◆ TASK REQUIREMENTS:
In the article on the Mater Hospital chairman's vaccination, rewrite everything from "The former Irish" down to "seeking details on.", swapping "board members" for "directors".

◆ PAGE TEXT:
☆ ☆ ☆ ☆ ☆ ☆ ☆

Mater Hospital chairman received vaccine at ‘very early stages’ of rollout

about 3 years in The Irish Times

Mater Hospital chairman David Begg said he received a Covid-19 vaccine from the hospital in the “very early stages” of the vaccination rollout but that he “did not ask” for the jab.
The former trade union leader said that his work as chairman of the board and the “legal nature” of his role requires him to go into the Dublin hospital “very regularly”, several times a week.
Mr Begg said he received the jab “several weeks ago” at a time when there were “no specific guidelines in relation to hospital staff” during the start of the rollout of the programme.
“I didn’t ask for the vaccination. This was a judgment made by clinicians as to who should have it,” said the 71-year-old chairman.
Third priority group
The first vaccinations at the Mater took place at the start of January when frontline healthcare workers and nursing home residents and staff were only being vaccinated as priority groups.
The over-70s were added as the third priority group in the vaccination sequence in the second half of February, starting with the immunisation of people aged 85 and over.
A spokeswoman for the Mater said that all board members were offered a vaccine and that some accepted it as part of 10,000 vaccines administered by the hospital to staff and community healthcare workers.
“The Mater Hospital believed this was consistent with the intention to protect staff and patients under the HSE’s vaccine rollout guidelines,” she said.
The spokeswoman said that some board members are required to attend the Mater in person “as important issues arise which require board oversight”.
Mr Begg said that there were a large number of building contractors on the site who have been vaccinated in order, according to clinicians, to protect patients in the hospital from infection.
The former Irish Congress of Trade Unions secretary general said the high rate of Covid-19 infections at the Mater and the location of the national isolation unit for infectious diseases at the hospital made it a higher-risk place.
Vulnerable
Mr Begg, a former governor of the Irish Times Trust, said that his age and underlying health conditions put him in a very vulnerable category.
He declined to say whether any other non-medical board members had been vaccinated.
Two other board members – retired solicitor Rod Ensor, a former partner at Matheson, and Eilis O’Brien, director of communications at UCD – declined to say whether they had been received vaccinations from the Mater.
HSE chief executive Paul Reid said he did not know if non-medical board members of the Mater were offered Covid-19 vaccines, but said it is something the HSE will be seeking details on.

☆ ☆ ☆ ☆ ☆ ☆ ☆

Stored data
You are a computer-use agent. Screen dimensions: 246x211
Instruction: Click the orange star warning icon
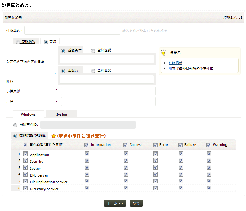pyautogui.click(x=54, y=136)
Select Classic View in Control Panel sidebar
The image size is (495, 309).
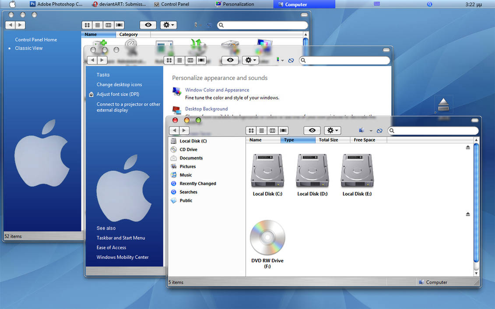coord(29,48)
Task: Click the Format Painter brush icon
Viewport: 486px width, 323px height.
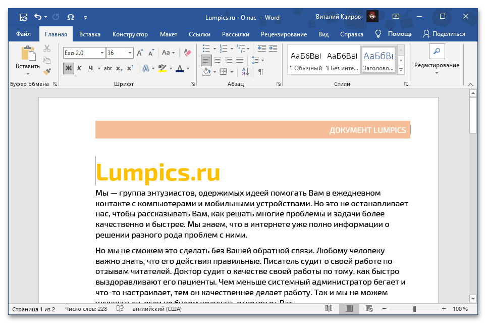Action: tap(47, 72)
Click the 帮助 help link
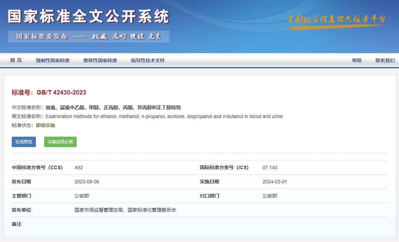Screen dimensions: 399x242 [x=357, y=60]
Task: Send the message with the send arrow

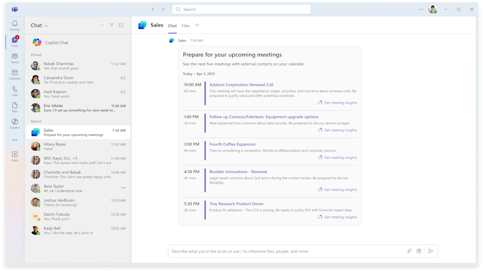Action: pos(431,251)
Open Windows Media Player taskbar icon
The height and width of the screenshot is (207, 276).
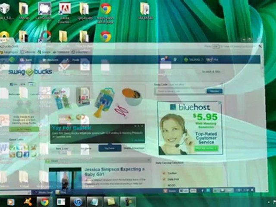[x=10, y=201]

☆ ☆ ☆ ☆ ☆ ☆ ☆

◆ ANSWER FOR THIS EXERCISE:
The former Irish Congress of Trade Unions secretary general said the high rate of Covid-19 infections at the Mater and the location of the national isolation unit for infectious diseases at the hospital made it a higher-risk place.
Vulnerable
Mr Begg, a former governor of the Irish Times Trust, said that his age and underlying health conditions put him in a very vulnerable category.
He declined to say whether any other non-medical directors had been vaccinated.
Two other directors – retired solicitor Rod Ensor, a former partner at Matheson, and Eilis O’Brien, director of communications at UCD – declined to say whether they had been received vaccinations from the Mater.
HSE chief executive Paul Reid said he did not know if non-medical directors of the Mater were offered Covid-19 vaccines, but said it is something the HSE will be seeking details on.